● What the task requires: Copy the material below line for line, changing nothing.

[Dataset entries]

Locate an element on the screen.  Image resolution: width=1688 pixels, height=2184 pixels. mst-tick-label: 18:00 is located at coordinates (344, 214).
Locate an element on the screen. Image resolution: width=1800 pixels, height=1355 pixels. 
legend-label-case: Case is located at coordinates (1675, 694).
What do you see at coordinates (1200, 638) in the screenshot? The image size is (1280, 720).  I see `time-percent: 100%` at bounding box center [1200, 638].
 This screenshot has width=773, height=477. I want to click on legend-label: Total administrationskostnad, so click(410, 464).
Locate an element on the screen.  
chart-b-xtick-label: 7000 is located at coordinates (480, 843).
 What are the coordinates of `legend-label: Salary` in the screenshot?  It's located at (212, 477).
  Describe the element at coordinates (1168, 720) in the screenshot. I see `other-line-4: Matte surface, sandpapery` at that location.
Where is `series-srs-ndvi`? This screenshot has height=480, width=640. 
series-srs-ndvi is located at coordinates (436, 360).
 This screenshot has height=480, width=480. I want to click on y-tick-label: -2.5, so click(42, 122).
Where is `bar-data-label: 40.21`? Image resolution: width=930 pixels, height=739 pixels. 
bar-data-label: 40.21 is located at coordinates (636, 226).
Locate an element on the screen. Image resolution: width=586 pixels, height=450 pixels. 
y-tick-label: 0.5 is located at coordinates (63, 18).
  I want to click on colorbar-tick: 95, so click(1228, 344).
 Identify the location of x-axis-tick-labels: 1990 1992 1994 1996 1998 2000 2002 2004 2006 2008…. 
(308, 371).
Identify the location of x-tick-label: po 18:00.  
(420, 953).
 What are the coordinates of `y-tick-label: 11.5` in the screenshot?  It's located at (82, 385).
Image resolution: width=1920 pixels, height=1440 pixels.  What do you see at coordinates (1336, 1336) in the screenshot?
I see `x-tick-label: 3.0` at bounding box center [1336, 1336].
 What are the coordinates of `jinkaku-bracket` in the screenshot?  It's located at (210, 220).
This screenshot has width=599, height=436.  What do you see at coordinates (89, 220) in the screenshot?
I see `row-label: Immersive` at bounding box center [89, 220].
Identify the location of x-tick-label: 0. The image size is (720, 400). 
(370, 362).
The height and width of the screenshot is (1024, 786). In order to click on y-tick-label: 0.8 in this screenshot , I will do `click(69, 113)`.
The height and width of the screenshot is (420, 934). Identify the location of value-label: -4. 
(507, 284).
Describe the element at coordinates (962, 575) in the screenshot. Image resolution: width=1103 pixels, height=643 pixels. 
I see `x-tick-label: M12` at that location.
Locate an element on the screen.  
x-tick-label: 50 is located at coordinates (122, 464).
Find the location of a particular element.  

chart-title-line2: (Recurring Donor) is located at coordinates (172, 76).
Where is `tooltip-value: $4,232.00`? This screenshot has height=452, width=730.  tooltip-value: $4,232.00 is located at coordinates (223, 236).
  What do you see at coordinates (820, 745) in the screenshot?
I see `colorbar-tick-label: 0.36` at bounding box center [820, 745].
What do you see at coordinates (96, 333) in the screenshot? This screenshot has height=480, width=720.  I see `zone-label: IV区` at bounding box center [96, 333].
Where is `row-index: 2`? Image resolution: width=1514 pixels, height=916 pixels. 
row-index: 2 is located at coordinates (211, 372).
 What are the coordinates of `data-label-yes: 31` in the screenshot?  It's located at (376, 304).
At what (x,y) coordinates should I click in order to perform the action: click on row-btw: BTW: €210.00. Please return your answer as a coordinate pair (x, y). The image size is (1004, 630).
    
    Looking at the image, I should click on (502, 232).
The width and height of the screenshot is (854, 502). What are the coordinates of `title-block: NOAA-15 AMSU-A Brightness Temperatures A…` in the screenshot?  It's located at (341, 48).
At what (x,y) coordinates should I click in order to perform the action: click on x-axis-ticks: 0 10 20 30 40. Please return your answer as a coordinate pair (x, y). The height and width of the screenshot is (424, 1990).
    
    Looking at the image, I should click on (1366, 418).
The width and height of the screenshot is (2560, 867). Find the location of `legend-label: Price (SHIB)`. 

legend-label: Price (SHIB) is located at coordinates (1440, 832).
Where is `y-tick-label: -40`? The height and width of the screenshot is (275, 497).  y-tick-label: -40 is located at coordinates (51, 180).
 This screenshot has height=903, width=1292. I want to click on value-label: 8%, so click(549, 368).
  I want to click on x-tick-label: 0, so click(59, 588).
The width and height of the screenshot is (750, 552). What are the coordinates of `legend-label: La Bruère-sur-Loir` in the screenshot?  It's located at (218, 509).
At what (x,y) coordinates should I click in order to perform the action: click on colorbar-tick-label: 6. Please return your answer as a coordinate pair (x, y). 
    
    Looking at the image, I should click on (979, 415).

● Exercise result:
Locate an element on the screen.  Image resolution: width=1688 pixels, height=2184 pixels. mst-tick-label: 18:00 is located at coordinates (344, 214).
Locate an element on the screen. Image resolution: width=1800 pixels, height=1355 pixels. 
legend-label-case: Case is located at coordinates (1675, 694).
What do you see at coordinates (1200, 638) in the screenshot? The image size is (1280, 720).  I see `time-percent: 100%` at bounding box center [1200, 638].
 This screenshot has width=773, height=477. I want to click on legend-label: Total administrationskostnad, so click(410, 464).
Locate an element on the screen.  
chart-b-xtick-label: 7000 is located at coordinates (480, 843).
 What are the coordinates of `legend-label: Salary` in the screenshot?  It's located at (212, 477).
  Describe the element at coordinates (1168, 720) in the screenshot. I see `other-line-4: Matte surface, sandpapery` at that location.
Where is `series-srs-ndvi`? This screenshot has height=480, width=640. 
series-srs-ndvi is located at coordinates (436, 360).
 This screenshot has height=480, width=480. I want to click on y-tick-label: -2.5, so click(42, 122).
Where is `bar-data-label: 40.21`? Image resolution: width=930 pixels, height=739 pixels. 
bar-data-label: 40.21 is located at coordinates (636, 226).
Locate an element on the screen. Image resolution: width=586 pixels, height=450 pixels. 
y-tick-label: 0.5 is located at coordinates (63, 18).
  I want to click on colorbar-tick: 95, so click(1228, 344).
 Identify the location of x-axis-tick-labels: 1990 1992 1994 1996 1998 2000 2002 2004 2006 2008…. 
(308, 371).
Identify the location of x-tick-label: po 18:00.  
(420, 953).
 What are the coordinates of `y-tick-label: 11.5` in the screenshot?  It's located at (82, 385).
Image resolution: width=1920 pixels, height=1440 pixels.  What do you see at coordinates (1336, 1336) in the screenshot?
I see `x-tick-label: 3.0` at bounding box center [1336, 1336].
 What are the coordinates of `jinkaku-bracket` in the screenshot?  It's located at (210, 220).
This screenshot has width=599, height=436.  What do you see at coordinates (89, 220) in the screenshot?
I see `row-label: Immersive` at bounding box center [89, 220].
Identify the location of x-tick-label: 0. The image size is (720, 400). 
(370, 362).
The height and width of the screenshot is (1024, 786). In order to click on y-tick-label: 0.8 in this screenshot , I will do `click(69, 113)`.
The height and width of the screenshot is (420, 934). Identify the location of value-label: -4. 
(507, 284).
Describe the element at coordinates (962, 575) in the screenshot. Image resolution: width=1103 pixels, height=643 pixels. 
I see `x-tick-label: M12` at that location.
Locate an element on the screen.  
x-tick-label: 50 is located at coordinates (122, 464).
Find the location of a particular element.  

chart-title-line2: (Recurring Donor) is located at coordinates (172, 76).
Where is `tooltip-value: $4,232.00`? This screenshot has height=452, width=730.  tooltip-value: $4,232.00 is located at coordinates (223, 236).
  What do you see at coordinates (820, 745) in the screenshot?
I see `colorbar-tick-label: 0.36` at bounding box center [820, 745].
What do you see at coordinates (96, 333) in the screenshot? This screenshot has height=480, width=720.  I see `zone-label: IV区` at bounding box center [96, 333].
Where is `row-index: 2`? Image resolution: width=1514 pixels, height=916 pixels. 
row-index: 2 is located at coordinates (211, 372).
 What are the coordinates of `data-label-yes: 31` in the screenshot?  It's located at (376, 304).
At what (x,y) coordinates should I click in order to perform the action: click on row-btw: BTW: €210.00. Please return your answer as a coordinate pair (x, y). The image size is (1004, 630).
    
    Looking at the image, I should click on (502, 232).
The width and height of the screenshot is (854, 502). What are the coordinates of `title-block: NOAA-15 AMSU-A Brightness Temperatures A…` in the screenshot?  It's located at (341, 48).
At what (x,y) coordinates should I click in order to perform the action: click on x-axis-ticks: 0 10 20 30 40. Please return your answer as a coordinate pair (x, y). The height and width of the screenshot is (424, 1990).
    
    Looking at the image, I should click on (1366, 418).
The width and height of the screenshot is (2560, 867). Find the location of `legend-label: Price (SHIB)`. 

legend-label: Price (SHIB) is located at coordinates (1440, 832).
Where is `y-tick-label: -40`? The height and width of the screenshot is (275, 497).  y-tick-label: -40 is located at coordinates (51, 180).
 This screenshot has height=903, width=1292. I want to click on value-label: 8%, so click(549, 368).
  I want to click on x-tick-label: 0, so click(59, 588).
The width and height of the screenshot is (750, 552). What are the coordinates of `legend-label: La Bruère-sur-Loir` in the screenshot?  It's located at (218, 509).
At what (x,y) coordinates should I click in order to perform the action: click on colorbar-tick-label: 6. Please return your answer as a coordinate pair (x, y). 
    
    Looking at the image, I should click on (979, 415).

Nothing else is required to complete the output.